The issue is seen when there is a problem resolving Prometheus server hostname, preventing K10 pods, i.e. Executor pods to get the Prometheus metrics. This prevents K10 reports to be generated as they are dependent on the K10 Prometheus instance metrics.

It can be due to a scenario where the DNS server is not running.

lookup prometheus-server-exp on 192.0.0.10:53: no such host 


Troubleshooting/Solution:

Valdiate the cluster DNS by following this DNS troubleshooting guide 

Below commands would help to validate DNS in the cluster

#DNS debugging example pod YAML from kubernetes documentation
kubectl apply -f https://raw.githubusercontent.com/kubernetes/website/main/content/en/examples/admin/dns/dnsutils.yaml

#exec into the pod to run the nslookup command with the name <svcName.NamespaceName>
kubectl -n default exec -i -t dnsutils -- nslookup prometheus-server-exp.kasten-io

There might be an issue with the cluster DNS if the command fails with the error below.

kubectl -n default exec -i -t dnsutils -- nslookup prometheus-server-exp.kasten-io
Server:        10.245.0.10
Address:    10.245.0.10#53

** server can't find prometheus-server-exp.kasten-io: NXDOMAIN

command terminated with exit code 1

The next steps would be to check if the DNS service is up, endpoints are exposed, and to restart the DNS deployment.  

There are many DNS servers for Kubernetes cluster.
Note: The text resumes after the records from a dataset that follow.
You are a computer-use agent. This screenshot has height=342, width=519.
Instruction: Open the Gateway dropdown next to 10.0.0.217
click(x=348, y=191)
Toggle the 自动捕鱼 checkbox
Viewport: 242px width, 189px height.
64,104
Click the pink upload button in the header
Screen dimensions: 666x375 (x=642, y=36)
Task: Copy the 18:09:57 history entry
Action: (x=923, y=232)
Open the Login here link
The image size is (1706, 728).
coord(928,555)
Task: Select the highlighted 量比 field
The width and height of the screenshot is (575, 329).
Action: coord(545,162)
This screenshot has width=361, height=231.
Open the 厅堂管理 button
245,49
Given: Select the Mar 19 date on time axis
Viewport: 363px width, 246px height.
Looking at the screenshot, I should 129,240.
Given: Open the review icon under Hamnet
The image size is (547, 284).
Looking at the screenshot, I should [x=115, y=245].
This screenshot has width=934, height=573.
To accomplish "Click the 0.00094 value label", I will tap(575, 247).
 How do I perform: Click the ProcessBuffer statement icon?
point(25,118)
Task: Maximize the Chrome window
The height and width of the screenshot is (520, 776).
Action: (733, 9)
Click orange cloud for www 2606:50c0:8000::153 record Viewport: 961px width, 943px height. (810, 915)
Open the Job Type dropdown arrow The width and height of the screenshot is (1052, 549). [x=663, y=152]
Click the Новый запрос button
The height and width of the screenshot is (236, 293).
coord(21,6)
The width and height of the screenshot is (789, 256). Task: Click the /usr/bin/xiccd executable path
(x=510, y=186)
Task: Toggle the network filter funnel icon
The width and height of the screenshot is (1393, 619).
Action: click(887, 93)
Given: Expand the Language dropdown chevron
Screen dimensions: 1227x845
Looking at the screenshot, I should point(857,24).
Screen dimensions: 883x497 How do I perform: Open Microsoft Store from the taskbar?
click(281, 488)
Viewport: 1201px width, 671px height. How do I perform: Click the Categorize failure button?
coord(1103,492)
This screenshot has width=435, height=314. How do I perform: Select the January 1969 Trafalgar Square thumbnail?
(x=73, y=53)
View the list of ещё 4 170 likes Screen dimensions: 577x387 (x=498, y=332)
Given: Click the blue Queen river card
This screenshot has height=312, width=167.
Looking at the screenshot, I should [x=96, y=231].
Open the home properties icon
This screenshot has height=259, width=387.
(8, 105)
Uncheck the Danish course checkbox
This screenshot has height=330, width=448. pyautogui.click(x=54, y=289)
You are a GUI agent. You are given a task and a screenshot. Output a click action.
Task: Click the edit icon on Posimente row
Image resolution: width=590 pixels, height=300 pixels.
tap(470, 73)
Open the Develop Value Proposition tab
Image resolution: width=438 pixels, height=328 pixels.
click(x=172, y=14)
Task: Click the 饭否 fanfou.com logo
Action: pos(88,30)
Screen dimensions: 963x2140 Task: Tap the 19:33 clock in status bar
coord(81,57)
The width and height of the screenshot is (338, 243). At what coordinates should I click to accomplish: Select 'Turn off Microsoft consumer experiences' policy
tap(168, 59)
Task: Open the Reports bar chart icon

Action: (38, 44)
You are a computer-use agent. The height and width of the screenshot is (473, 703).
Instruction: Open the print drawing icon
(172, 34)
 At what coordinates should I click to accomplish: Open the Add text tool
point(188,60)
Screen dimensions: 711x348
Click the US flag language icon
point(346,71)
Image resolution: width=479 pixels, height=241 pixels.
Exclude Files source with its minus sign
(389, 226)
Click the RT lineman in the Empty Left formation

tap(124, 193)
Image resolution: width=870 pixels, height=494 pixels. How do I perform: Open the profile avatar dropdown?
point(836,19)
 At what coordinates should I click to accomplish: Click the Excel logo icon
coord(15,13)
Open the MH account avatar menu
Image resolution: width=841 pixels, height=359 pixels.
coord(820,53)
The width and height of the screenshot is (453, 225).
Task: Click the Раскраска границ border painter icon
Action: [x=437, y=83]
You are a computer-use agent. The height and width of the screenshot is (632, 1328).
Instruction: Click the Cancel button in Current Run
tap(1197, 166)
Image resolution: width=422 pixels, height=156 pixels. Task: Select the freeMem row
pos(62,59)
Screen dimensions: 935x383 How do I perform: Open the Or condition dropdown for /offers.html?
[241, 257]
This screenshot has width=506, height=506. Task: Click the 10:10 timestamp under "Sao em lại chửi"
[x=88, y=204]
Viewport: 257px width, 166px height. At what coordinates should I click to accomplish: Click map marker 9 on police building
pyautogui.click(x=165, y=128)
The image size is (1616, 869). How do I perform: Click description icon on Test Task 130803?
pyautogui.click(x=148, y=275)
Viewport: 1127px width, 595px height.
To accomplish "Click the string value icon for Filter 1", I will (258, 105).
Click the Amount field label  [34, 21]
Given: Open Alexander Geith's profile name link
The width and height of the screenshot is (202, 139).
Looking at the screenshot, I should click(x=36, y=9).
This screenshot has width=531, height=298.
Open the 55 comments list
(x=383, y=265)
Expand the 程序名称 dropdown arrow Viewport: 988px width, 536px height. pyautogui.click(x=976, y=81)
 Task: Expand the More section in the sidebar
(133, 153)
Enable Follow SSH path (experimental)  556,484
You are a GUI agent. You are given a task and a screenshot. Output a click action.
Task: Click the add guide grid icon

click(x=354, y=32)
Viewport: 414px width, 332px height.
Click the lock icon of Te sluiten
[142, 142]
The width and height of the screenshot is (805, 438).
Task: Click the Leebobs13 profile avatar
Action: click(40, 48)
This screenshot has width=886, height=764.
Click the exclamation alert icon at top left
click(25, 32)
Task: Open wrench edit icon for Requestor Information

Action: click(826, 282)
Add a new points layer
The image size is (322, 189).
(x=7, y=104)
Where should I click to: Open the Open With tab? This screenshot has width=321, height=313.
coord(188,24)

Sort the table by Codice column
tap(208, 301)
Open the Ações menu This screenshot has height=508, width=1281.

The commands below are to be used with coredns that is a built-in DNS service that comes with kubernetes cluster. The troubleshooting procedure would be similar to other DNS services. 

Check if DNS pods are running filtering by label kube-dns

kubectl get pods --namespace=kube-system -l k8s-app=kube-dns 

Check if DNS endpoints are discovered 

kubectl get endpoint kube-dns --namespace=kube-system 

Try restarting DNS services (rollout)

kubectl -n kube-system rollout restart deployment coredns